• Material for the task:

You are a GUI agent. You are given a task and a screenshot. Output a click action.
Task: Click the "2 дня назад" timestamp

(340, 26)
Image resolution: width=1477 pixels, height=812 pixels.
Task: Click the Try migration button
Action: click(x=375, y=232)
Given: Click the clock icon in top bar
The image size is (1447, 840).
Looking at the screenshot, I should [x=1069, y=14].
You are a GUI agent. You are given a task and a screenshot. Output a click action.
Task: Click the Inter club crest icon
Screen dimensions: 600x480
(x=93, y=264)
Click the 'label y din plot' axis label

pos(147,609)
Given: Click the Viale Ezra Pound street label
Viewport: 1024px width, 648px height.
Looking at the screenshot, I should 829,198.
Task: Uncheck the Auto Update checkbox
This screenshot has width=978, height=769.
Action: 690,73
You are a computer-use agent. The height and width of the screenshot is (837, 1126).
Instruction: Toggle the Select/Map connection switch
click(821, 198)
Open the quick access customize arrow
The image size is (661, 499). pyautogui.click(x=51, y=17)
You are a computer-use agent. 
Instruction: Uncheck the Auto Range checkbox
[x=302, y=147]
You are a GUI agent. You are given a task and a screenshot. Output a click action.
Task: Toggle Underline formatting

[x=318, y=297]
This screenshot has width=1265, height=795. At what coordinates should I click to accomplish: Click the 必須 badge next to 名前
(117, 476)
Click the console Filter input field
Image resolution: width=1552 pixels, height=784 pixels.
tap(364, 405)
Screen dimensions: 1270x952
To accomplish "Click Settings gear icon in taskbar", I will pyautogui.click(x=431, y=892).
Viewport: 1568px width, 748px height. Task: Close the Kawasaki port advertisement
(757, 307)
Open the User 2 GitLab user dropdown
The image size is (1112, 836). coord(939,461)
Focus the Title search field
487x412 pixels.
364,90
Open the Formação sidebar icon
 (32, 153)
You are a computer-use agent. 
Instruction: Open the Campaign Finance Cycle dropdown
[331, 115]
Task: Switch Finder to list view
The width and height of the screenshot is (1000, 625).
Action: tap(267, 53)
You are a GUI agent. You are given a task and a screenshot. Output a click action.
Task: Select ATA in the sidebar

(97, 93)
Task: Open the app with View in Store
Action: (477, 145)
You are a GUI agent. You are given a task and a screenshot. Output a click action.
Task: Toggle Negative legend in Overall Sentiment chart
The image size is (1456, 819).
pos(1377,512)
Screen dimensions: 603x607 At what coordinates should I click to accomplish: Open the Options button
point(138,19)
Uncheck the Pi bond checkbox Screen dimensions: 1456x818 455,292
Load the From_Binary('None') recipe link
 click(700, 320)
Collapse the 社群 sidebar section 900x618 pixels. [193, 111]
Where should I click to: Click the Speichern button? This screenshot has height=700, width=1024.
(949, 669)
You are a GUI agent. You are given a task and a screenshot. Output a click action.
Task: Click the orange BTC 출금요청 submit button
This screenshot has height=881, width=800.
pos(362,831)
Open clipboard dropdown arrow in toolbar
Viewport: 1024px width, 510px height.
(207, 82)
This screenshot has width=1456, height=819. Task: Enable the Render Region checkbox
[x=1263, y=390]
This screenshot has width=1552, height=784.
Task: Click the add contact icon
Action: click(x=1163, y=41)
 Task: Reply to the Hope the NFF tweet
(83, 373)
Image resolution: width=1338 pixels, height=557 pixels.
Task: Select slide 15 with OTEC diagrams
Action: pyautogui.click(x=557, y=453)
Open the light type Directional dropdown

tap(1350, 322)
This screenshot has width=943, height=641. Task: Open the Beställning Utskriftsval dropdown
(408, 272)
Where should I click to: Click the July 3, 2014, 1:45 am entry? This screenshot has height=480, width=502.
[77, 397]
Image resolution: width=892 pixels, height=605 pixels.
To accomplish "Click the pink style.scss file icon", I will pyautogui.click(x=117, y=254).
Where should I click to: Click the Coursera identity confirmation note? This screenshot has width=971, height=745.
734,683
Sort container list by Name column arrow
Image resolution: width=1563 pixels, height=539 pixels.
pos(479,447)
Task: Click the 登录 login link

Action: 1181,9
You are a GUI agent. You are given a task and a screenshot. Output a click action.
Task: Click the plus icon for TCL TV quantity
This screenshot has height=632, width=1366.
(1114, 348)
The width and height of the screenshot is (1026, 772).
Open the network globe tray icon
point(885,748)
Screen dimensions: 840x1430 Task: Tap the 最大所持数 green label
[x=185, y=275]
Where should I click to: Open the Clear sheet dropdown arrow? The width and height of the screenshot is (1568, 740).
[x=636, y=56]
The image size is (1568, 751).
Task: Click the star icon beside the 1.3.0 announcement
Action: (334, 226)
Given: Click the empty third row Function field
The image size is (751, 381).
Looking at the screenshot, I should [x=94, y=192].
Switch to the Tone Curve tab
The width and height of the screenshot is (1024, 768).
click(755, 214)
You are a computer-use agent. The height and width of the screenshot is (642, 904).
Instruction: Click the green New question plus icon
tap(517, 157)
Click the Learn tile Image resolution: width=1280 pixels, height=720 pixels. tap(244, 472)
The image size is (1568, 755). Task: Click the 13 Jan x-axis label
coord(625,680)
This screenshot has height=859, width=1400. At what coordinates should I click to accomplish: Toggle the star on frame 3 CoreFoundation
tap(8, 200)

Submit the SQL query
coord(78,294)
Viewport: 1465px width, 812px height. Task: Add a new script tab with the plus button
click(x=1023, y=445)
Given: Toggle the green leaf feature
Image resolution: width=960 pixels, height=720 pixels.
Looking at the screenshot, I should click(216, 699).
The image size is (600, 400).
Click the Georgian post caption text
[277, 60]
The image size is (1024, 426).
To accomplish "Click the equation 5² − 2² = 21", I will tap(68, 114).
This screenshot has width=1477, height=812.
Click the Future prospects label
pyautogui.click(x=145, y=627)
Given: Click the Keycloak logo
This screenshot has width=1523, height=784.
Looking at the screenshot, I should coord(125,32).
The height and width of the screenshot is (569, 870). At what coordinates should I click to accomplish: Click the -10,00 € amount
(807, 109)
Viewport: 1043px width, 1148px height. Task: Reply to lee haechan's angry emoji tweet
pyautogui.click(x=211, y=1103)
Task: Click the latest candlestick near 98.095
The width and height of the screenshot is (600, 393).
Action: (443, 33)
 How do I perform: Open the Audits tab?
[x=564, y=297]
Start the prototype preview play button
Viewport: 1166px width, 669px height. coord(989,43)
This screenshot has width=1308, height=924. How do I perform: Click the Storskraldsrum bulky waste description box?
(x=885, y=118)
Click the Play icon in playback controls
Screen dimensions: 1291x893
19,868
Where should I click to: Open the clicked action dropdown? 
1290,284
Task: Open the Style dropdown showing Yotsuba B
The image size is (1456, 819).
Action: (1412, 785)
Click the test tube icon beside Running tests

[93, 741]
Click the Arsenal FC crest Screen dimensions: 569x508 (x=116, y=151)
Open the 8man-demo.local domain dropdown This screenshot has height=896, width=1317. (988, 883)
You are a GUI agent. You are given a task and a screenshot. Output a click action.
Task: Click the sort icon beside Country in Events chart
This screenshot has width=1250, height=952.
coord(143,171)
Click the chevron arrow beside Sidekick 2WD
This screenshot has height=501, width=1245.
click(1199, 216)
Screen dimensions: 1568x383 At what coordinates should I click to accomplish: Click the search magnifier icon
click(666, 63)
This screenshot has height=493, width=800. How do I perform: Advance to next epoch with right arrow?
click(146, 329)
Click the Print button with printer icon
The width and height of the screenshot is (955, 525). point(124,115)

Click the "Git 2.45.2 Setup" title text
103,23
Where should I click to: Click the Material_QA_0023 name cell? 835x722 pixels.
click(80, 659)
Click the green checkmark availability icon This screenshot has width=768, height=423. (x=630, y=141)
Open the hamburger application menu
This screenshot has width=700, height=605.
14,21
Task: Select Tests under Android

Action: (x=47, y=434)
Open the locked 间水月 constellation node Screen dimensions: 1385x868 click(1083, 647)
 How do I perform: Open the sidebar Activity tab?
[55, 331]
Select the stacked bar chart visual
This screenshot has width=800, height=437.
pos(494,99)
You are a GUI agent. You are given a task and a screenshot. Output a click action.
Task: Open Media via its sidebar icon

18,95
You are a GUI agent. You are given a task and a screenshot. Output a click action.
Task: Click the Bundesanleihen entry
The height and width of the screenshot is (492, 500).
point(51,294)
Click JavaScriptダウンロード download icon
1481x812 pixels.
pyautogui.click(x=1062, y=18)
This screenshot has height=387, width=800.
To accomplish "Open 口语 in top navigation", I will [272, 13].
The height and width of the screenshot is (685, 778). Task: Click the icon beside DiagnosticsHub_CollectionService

• What the exercise asks:
Set down the listing lines exactly as they appear, starting at the line that contains "Click the Play icon in playback controls" and stopping after the line that contains "Open the 8man-demo.local".

• Full solution:
Click the Play icon in playback controls
Screen dimensions: 1291x893
19,868
Where should I click to: Open the clicked action dropdown? 
1290,284
Task: Open the Style dropdown showing Yotsuba B
The image size is (1456, 819).
Action: (1412, 785)
Click the test tube icon beside Running tests

[93, 741]
Click the Arsenal FC crest Screen dimensions: 569x508 (x=116, y=151)
Open the 8man-demo.local domain dropdown This screenshot has height=896, width=1317. (988, 883)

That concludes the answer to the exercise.